Into Thin Air
Jon Krakauer
When I was a child I read about the early attempts to climb Mount Everest, and thought it was a major downer that George Leigh Mallory and Andrew Irvine never returned. It was the first time it really came home to me that people sometimes don't come back. Over the years Everest has claimed about 145 lives. Twelve died during the 1996 climbing season alone.
Krakauer tells his story with a simple directness that brings home the the underbelly of climbing. I've read about the mental fogginess and physical weakness that affects climbers, but it's much worse than that. Climbers don't just climb the mountain. They have make several trips progressively further up the mountain to acclimatize their body to the decreasing atmospheric pressure and oxygen content. These trips are necessary to prevent High Altitude Pulmonary Edema, which means the lungs fill with fluid, but they take a physical and mental toll on the climbers.
All the food, liquids, fuel, and oxygen have to be brought to successively higher camps to support the push for the summit. I hadn't thought about what was done with all the discarded oxygen cylinders, the other garbage, let alone bodily wastes. Krakauer's discussion of these topics starkly illustrate the difficulties involved in just staying alive.
But there's more to the book than logistics. The climbers struggle to summit, and deal with the problems of too many people at choke points. Messages were misunderstood, climbers wasted precious time waiting for others to climb up or down, and climbers got lost as a storm blew in. Although much of the book is told from Krakauer's point of view, he fills in what he didn't see by interviewing other climbers later. None the less, there are some difficulties in reconciling events.

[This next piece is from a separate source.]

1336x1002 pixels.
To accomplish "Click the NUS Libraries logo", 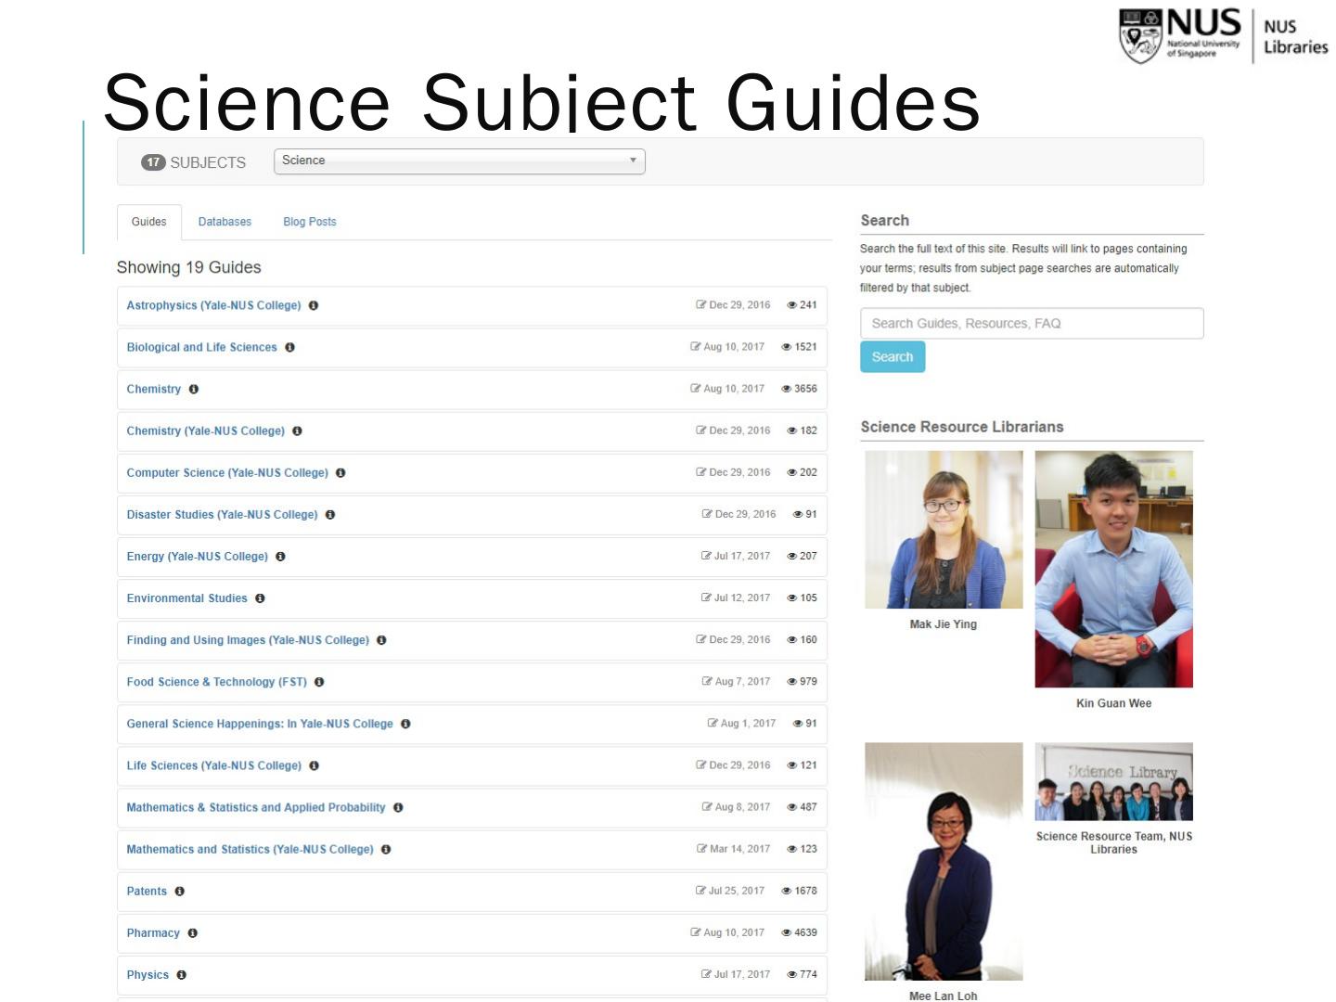I will pyautogui.click(x=1223, y=36).
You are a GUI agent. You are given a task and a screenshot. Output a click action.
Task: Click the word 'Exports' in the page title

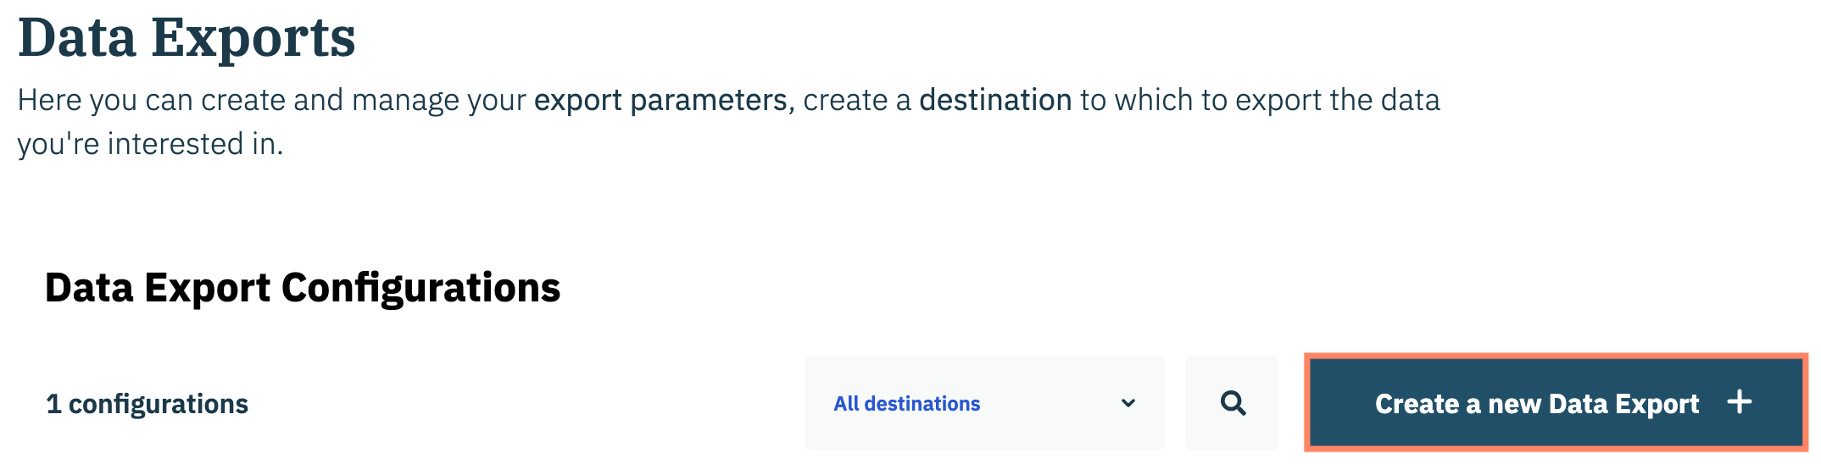[253, 38]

In an astonishing story of human will overcoming adversity, Beck Weathers had lost his sight, and had to spend an evening huddled with a small group of people. They had all run out of supplementary oxygen, and were exposed to a wind-chill temperature of 100 below, without any shelter. They were only 300 horizontal yards from safety. The storm broke at midnight, and a few of the group managed to get back to the tents for help. Only one person was able to go back to find the others, and he had to make two trips to find them. He brought in most of the others, but left Beck and another climber for dead.

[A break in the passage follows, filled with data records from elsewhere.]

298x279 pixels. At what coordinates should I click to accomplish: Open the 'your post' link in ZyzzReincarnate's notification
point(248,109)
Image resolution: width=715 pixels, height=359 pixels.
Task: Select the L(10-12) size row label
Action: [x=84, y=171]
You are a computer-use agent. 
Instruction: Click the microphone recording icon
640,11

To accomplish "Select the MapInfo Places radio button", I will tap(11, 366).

The next morning they found Beck, right mitten off, head crusted with ice, mumbling incoherently. After consulting with other climbers, they decided that trying to rescue him would endanger their own lives. Late that afternoon another crew climbed up with more oxygen. Shortly after that, Beck walked into camp, bare right hand outstretched. They could hardly detect a carotid pulse when the doctor started working on him. Beck's tent was flattened during the storm that night, with both tent doors ripped open. The wind tore the two sleeping bags from his body. His swollen arms and frozen hands prevented him from covering himself up again.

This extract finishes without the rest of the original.